Cluster headache and chronic paroxysmal hemicrania (CPH) are related headaches that are quite different from migraine. The attacks are short-lasting compared with migraine attacks, and follow a typical pattern of symptoms.
Although the symptoms are so specific that the diagnosis is obvious once recognised, their rarity means that they may be misdiagnosed as migraine or another type of headache, particularly if the sufferer also has migraine. Many sufferers do not get the right treatment for several years. Although there is rarely an identifiable underlying cause, and no specific tests are necessary to confirm the diagnosis, some cases, particularly those with atypical (not conforming to type) symptoms, may be the result of other causes.
Cluster headache is an excruciatingly painful headache. It affects about 1 in 1,000 people, and is five times more common among men than women.
The condition has been known by many different names over the centuries, including migrainous neuralgia, Horton’s headache and histamine headache. The pattern of cluster headache is very typical.
The headaches usually begin to appear during the late 20s or early 30s. There seems to be some link with smoking because many sufferers are heavy smokers, either currently or in the past. Those who have never smoked will often say that their parents smoked heavily. Unfortunately, stopping smoking makes little difference to the symptoms.
As the name suggests, the attacks come in clusters, typically for several weeks once or twice a year at the same time of year. A few sufferers have chronic cluster headache with very little remission from attacks.
During a cluster period, sufferers experience an average of one to three attacks each day of very severe one-sided pain lasting between 20 minutes and 2 to 3 hours. The attacks often wake the sufferer from sleep at a similar time every night. The pain builds up rapidly to peak within a few minutes of its onset.
The headache always occurs on the same side during each cluster and is usually centred over one eye, which waters and appears bloodshot. The nostril on the affected side feels blocked and there may be a discharge. The opposite side of the head is completely unaffected.
Unlike migraine, which is aggravated by movement, cluster headache sufferers will often pace up and down, holding their head, rocking it back and forth. They may put so much pressure on the painful area or rub it so hard that it bleeds. Many sufferers will go to a window or go outside to get some fresh air. The pain is so severe and intense that some sufferers become aggressive during an attack or repeatedly hit their heads. Those who have experienced other painful conditions, such as kidney stones, say that the pain of cluster headache is much worse. The symptoms subside rapidly, but the area around the affected eye may feel ‘bruised’ between attacks.

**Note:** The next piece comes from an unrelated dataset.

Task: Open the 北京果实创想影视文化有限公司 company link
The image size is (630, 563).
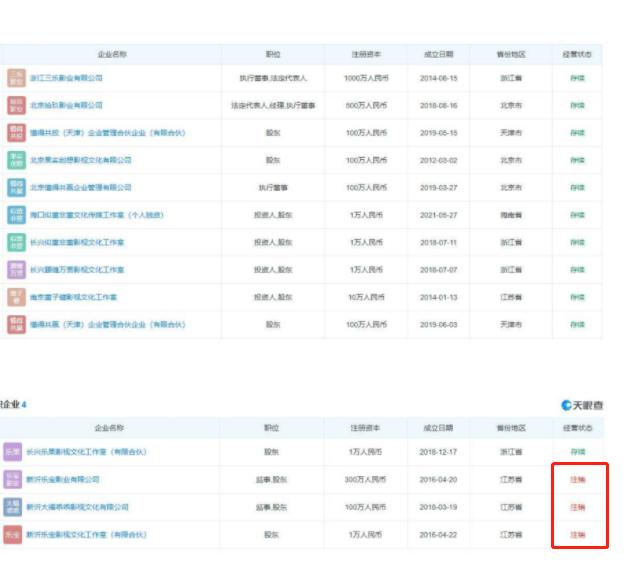Action: (x=80, y=160)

Alcohol may trigger attacks but only during the cluster. Alcohol and other substances that dilate blood vessels, such as glyceryl trinitrate and histamine, have been used in research to provoke attacks. No other triggers have been identified and avoiding migraine triggers is irrelevant, although a few sufferers have reported a link with times of particular stress.
What causes cluster headache?
Despite intense medical research, the cause remains elusive. Much interest centres on the timing of the attacks, which appears to be linked to circadian rhythms (the biological or ‘body’ clock). Many sufferers report that their clusters are more likely to start around spring and autumn.
Recent research has highlighted changes in part of the brain called the hypothalamus, the area that controls the body clock.
Will I have it forever?
Fortunately for many sufferers, particularly those with chronic cluster headache, cluster headache does seem to improve in later life (after the age of 50).
Treatment of cluster headache
Apart from avoiding alcohol during clusters to prevent attacks the main treatment of cluster headache involves taking medication. The treatment may be acute, aimed at treating the symptoms when they start, or prophylactic, which involves taking drugs every day to try to prevent attacks developing.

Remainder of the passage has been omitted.